In his December 29 press conference, describing U.S. goals with respect to Gaza, Deputy Press Secretary Gordon Johndroe used the term “sustainable ceasefire” or “sustainable and durable ceasefire” no less than ten times.  Reporters did not ask him to define the term, but they did the next day during his December 30 press conference:

Q How exactly is the United States trying to recreate the ceasefire to make it sustainable and durable? What’s the difference between an immediate ceasefire and one that is sustainable and durable? It sounds like, kind of, semantics.

MR. JOHNDROE: No, I think a ceasefire that is sustainable and durable, what we’ve been calling for, is one that is exactly that — it’s lasting. We don’t just want a ceasefire for the sake of a ceasefire, only for violence to start up immediately, or within the next few weeks. That serves no one’s interest, as President Bush discussed with Prime Minister Fayyad, and —

Q But how do you know that it would be lasting?

MR. JOHNDROE: We have got to get a commitment from Hamas that they would respect any ceasefire and make it lasting and durable. And so until we can get that assurance — not the United States, but until Israel can get that assurance from Hamas — then we’re not going to have a ceasefire that is worth the paper it’s written on.

A “commitment” from Hamas, however, is not going to be worth the paper it’s written on, particularly if Hamas receives, in exchange for the “commitment,” concessions that would effectively strengthen its position as it prepares for the next fight.
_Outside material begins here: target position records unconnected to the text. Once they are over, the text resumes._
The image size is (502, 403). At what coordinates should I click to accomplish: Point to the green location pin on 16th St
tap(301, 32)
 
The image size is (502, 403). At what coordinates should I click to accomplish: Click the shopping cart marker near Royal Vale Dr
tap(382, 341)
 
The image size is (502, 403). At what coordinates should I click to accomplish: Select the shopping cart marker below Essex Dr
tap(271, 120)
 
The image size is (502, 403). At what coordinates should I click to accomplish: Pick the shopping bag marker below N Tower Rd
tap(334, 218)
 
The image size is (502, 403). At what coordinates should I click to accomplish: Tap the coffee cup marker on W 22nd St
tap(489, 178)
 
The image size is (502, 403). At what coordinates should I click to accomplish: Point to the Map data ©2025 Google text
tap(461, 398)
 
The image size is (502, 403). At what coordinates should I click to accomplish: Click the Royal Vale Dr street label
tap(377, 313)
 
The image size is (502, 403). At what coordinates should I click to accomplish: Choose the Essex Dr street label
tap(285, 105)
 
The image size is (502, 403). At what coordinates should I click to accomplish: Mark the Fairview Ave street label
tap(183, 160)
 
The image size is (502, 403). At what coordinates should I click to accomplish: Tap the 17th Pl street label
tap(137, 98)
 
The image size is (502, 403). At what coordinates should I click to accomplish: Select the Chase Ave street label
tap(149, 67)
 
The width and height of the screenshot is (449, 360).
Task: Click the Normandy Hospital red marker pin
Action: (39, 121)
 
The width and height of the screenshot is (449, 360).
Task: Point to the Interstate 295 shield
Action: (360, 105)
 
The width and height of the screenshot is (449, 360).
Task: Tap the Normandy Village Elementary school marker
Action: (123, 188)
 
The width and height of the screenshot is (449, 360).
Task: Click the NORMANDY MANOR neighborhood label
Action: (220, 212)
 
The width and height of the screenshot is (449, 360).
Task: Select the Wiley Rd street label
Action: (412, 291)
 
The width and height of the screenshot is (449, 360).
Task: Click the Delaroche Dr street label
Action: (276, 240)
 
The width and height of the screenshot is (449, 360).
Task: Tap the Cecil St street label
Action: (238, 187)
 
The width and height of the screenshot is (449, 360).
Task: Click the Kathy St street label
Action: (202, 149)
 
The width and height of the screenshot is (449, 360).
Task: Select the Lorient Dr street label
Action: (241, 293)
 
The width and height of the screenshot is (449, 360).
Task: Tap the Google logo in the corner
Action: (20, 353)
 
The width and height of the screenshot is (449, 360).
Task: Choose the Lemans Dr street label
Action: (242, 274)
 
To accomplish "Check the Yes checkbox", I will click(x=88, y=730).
A better guide to the meaning of a “sustainable and durable ceasefire” can be found in the answer Condoleezza Rice gave at a July 16, 2006 press briefing at the start of the Second Lebanon War, when she was asked why the United States did not simply call for an immediate ceasefire.  She explained “the real goal here is . . . to bring an end to the violence in a way that is going to be sustainable”:

SECRETARY RICE: . . . I can tell you right now if violence ends on the basis of somehow Hezbollah or Hamas continuing to hold in their hands the capabilities anytime they wish to start launching rockets again into Israel . . . if violence ends on the basis of Syria and Iran being able to turn on the key again anytime, we will have achieved very, very little, indeed, and we will be right back here, perhaps in a worse circumstance because the terrorists will assume that nobody is willing to take on what has been a very clear assault. . . .
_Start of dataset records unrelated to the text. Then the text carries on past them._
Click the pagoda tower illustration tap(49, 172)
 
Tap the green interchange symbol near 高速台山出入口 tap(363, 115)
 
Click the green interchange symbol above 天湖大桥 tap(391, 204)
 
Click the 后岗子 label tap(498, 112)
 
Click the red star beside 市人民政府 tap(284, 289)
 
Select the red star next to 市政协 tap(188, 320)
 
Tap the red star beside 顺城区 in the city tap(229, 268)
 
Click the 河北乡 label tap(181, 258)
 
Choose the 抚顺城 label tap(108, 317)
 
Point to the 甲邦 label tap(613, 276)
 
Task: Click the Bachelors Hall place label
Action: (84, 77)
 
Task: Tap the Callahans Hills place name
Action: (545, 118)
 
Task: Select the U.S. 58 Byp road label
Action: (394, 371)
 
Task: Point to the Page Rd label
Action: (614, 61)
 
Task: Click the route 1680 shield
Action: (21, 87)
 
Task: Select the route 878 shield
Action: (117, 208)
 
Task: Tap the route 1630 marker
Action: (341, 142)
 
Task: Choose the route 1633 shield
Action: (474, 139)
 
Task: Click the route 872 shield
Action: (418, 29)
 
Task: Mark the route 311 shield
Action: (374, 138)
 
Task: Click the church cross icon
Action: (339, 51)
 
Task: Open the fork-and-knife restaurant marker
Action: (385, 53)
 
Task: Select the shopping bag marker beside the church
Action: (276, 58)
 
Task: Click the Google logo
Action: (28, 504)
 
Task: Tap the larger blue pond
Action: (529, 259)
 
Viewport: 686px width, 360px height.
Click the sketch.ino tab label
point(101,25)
Two and a half years later, Hezbollah has more than doubled the amount of rockets it had prior to the war.  The UN force inserted to police the ceasefire did not prevent the re-arming of Hezbollah, nor will it prevent the re-launching of rockets if and when Hezbollah decides.
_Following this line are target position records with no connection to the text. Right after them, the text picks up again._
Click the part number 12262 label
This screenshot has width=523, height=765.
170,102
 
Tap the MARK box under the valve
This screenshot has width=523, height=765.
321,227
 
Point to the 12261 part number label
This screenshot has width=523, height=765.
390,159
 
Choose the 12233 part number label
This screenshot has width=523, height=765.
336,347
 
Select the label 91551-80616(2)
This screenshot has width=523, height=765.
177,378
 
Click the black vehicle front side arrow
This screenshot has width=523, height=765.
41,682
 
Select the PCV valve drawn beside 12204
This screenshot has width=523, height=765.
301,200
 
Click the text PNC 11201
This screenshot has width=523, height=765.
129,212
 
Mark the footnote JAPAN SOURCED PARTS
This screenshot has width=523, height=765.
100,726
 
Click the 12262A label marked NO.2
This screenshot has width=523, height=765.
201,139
In fact, the conclusion of that war — complete with a “binding” UN resolution and a UN force – led to the creation on Israel’s southern border of exactly the “worse circumstance” Rice described.  Hamas assumed (correctly) that nobody would take on an even clearer assault:  year after year of rockets on Israeli civilians.

To use the standard Rice set forth in 2006, a sustainable and durable ceasefire is one during which Hamas does not continue “to hold in their hands the capabilities anytime they wish to start launching rockets again into Israel.”  It requires the practical disarmament of Hamas and the permanent elimination of tunnels or other means of smuggling or rearmament.

Anything less will be a ceasefire, but not a sustainable and durable one.